• _Instructions for the task_
In the listing below, find the line containing "You are a computer-use agent. Image resolution: width=287" and the line containing "has height=669, width=1318.". Repeat exactly those two lines and every line between them, nothing more.

--------------------

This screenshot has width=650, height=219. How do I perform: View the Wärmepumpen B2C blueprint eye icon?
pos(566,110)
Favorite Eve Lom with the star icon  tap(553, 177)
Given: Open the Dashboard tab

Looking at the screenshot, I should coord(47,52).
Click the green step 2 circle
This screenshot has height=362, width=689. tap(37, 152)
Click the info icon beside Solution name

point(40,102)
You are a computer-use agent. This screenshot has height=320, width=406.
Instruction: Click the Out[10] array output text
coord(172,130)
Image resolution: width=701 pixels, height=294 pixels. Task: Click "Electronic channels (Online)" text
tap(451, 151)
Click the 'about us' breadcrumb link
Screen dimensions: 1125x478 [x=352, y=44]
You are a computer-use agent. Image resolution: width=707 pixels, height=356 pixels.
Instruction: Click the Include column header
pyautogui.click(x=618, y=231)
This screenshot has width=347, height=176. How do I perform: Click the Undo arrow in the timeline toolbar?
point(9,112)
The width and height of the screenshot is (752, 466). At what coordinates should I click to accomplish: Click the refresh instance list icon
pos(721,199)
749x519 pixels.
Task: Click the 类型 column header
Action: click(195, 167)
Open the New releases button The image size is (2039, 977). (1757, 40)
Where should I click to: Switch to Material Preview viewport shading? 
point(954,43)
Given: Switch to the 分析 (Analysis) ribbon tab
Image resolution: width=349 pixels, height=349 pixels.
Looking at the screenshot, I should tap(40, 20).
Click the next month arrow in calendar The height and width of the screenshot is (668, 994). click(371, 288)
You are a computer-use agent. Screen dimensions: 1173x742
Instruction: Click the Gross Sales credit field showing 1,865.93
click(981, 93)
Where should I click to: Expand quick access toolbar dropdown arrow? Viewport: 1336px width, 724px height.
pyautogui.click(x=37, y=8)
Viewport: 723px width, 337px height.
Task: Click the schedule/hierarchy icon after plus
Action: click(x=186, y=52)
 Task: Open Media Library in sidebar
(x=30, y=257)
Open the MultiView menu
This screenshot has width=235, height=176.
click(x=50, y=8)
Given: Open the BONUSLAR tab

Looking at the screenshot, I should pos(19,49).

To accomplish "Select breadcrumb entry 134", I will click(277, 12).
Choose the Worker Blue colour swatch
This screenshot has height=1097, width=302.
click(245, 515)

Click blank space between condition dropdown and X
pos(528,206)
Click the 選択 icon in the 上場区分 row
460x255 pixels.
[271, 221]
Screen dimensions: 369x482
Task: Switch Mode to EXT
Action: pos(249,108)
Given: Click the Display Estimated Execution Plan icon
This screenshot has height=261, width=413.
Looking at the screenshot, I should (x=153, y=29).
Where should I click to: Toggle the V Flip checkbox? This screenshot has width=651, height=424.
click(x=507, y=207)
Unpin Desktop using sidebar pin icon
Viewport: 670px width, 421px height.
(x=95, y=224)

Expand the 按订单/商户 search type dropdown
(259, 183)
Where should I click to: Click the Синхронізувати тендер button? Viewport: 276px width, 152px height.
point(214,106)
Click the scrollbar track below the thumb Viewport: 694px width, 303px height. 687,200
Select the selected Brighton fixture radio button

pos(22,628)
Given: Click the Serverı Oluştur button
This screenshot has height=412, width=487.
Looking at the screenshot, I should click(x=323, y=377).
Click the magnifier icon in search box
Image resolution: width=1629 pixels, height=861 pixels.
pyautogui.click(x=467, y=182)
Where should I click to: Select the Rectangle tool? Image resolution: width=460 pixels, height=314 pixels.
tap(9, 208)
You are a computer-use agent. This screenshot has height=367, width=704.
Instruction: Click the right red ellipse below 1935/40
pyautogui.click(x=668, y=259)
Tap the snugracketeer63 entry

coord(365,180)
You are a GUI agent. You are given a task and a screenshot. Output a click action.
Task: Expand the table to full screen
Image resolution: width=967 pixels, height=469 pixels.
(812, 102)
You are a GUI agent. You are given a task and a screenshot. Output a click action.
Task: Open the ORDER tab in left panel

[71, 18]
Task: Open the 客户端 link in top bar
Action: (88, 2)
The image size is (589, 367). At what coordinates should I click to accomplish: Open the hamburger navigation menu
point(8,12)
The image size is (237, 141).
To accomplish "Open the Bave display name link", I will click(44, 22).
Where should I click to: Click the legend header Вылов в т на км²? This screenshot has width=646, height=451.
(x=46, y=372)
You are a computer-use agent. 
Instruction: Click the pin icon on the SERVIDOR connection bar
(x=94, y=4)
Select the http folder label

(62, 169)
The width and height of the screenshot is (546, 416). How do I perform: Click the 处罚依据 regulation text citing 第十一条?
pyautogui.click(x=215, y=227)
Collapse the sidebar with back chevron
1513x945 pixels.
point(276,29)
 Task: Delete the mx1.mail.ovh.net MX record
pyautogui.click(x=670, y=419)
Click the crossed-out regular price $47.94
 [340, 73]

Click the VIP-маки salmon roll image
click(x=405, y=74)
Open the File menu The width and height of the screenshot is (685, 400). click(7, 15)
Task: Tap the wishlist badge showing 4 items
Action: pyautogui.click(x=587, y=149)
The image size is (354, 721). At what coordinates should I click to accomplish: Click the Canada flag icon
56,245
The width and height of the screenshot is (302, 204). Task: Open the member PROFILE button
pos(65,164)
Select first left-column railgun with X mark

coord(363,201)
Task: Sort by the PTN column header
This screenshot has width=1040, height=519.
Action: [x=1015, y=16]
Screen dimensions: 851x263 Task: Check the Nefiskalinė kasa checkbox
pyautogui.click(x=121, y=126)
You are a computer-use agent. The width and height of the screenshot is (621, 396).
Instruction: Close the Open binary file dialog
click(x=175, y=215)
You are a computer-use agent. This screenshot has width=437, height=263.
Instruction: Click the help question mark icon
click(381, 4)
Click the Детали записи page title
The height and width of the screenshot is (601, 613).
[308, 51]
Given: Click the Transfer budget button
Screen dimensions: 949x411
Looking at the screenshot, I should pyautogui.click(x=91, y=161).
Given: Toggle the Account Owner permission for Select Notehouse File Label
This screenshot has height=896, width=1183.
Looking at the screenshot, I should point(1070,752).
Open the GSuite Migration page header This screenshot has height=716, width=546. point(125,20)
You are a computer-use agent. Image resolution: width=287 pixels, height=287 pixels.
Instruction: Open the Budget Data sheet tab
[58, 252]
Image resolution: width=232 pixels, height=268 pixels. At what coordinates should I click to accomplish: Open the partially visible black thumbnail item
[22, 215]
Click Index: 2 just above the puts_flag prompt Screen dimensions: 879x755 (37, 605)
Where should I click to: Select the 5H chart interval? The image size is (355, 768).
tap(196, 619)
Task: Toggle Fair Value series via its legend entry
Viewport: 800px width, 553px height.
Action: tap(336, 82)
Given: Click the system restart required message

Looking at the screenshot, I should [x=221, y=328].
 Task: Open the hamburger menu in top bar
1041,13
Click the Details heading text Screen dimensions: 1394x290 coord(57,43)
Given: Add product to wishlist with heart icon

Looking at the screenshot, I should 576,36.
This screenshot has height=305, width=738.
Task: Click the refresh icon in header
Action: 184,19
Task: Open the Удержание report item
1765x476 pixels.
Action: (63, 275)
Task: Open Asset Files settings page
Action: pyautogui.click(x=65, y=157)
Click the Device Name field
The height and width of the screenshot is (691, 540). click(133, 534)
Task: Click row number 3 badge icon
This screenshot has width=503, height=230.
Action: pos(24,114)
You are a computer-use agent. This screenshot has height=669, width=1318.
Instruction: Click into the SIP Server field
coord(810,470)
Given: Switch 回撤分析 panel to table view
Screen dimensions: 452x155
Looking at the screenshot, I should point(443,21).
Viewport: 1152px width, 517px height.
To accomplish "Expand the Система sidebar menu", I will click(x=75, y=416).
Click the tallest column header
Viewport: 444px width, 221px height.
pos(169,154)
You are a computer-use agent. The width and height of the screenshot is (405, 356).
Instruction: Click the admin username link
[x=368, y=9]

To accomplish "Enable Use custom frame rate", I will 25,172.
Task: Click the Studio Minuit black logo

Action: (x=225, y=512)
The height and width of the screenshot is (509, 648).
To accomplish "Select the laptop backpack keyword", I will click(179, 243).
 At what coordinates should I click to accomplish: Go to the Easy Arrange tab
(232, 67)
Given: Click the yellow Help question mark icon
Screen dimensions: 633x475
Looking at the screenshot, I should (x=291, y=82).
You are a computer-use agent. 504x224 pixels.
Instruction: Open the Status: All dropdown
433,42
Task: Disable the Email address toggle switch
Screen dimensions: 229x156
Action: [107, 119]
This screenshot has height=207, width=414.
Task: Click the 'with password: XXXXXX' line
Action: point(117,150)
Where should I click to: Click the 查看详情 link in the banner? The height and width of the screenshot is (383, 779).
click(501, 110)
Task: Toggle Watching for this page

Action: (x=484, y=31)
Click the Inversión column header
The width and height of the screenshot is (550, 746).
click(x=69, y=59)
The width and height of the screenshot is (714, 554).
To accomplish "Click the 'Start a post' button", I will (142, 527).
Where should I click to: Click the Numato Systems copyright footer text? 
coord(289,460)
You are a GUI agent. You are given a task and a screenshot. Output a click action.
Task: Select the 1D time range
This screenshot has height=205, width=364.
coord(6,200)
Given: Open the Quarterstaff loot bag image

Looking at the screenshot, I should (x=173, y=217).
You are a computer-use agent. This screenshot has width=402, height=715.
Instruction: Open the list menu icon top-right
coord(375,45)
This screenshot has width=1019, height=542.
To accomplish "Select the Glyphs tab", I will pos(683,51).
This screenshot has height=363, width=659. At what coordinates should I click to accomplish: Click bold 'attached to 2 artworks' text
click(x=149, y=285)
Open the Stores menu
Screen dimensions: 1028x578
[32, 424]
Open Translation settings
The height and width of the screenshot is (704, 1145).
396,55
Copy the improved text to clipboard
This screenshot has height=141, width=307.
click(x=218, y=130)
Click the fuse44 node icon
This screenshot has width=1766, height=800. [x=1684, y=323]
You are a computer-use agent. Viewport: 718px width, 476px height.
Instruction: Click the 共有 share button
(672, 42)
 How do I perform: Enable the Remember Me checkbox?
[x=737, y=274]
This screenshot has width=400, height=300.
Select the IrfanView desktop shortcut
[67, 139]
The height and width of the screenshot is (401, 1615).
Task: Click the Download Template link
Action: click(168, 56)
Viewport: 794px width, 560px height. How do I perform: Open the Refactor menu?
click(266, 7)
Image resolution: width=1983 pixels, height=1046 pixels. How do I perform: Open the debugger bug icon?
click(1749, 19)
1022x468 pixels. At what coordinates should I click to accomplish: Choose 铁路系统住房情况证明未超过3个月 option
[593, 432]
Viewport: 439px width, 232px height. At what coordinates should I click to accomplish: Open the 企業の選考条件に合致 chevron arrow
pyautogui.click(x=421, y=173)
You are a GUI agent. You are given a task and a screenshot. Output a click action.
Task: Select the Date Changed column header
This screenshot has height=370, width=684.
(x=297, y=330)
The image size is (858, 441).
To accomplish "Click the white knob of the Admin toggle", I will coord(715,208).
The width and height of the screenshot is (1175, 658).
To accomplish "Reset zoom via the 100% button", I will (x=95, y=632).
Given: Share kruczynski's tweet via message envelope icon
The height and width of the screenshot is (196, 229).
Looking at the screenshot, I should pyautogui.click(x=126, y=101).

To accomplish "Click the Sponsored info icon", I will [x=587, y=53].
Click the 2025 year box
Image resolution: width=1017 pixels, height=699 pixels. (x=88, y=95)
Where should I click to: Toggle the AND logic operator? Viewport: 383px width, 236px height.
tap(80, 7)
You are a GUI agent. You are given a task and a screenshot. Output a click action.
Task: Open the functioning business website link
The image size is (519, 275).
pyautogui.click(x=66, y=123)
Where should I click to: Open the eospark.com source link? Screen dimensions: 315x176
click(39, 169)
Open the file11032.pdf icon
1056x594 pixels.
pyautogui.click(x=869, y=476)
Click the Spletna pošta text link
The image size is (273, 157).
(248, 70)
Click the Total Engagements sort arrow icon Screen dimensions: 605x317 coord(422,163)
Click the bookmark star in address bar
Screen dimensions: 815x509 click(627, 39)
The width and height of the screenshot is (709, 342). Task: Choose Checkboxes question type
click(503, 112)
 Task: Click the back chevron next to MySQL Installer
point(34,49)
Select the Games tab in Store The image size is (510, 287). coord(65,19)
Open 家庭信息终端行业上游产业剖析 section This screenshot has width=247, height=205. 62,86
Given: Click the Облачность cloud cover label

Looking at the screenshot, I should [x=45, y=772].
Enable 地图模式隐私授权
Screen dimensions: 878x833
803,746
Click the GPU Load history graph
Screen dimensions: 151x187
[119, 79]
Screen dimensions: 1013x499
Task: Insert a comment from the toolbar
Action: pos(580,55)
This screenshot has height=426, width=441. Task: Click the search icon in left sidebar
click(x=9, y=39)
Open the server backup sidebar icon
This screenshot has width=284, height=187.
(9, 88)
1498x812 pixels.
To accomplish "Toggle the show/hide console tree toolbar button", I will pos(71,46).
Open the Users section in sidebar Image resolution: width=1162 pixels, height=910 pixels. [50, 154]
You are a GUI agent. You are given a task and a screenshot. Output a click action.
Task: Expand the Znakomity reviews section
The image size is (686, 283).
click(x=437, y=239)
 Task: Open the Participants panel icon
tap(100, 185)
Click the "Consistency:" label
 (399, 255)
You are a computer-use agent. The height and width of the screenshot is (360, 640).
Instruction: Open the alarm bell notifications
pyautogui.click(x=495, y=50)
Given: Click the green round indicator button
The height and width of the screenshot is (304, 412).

--------------------

• _Response for this exercise_
You are a computer-use agent. Image resolution: width=287 pixels, height=287 pixels.
Instruction: Open the Budget Data sheet tab
[58, 252]
Image resolution: width=232 pixels, height=268 pixels. At what coordinates should I click to accomplish: Open the partially visible black thumbnail item
[22, 215]
Click Index: 2 just above the puts_flag prompt Screen dimensions: 879x755 (37, 605)
Where should I click to: Select the 5H chart interval? The image size is (355, 768).
tap(196, 619)
Task: Toggle Fair Value series via its legend entry
Viewport: 800px width, 553px height.
Action: tap(336, 82)
Given: Click the system restart required message

Looking at the screenshot, I should [x=221, y=328].
 Task: Open the hamburger menu in top bar
1041,13
Click the Details heading text Screen dimensions: 1394x290 coord(57,43)
Given: Add product to wishlist with heart icon

Looking at the screenshot, I should 576,36.
This screenshot has height=305, width=738.
Task: Click the refresh icon in header
Action: 184,19
Task: Open the Удержание report item
1765x476 pixels.
Action: (63, 275)
Task: Open Asset Files settings page
Action: pyautogui.click(x=65, y=157)
Click the Device Name field
The height and width of the screenshot is (691, 540). click(133, 534)
Task: Click row number 3 badge icon
This screenshot has width=503, height=230.
Action: pos(24,114)
You are a computer-use agent. This screenshot has height=669, width=1318.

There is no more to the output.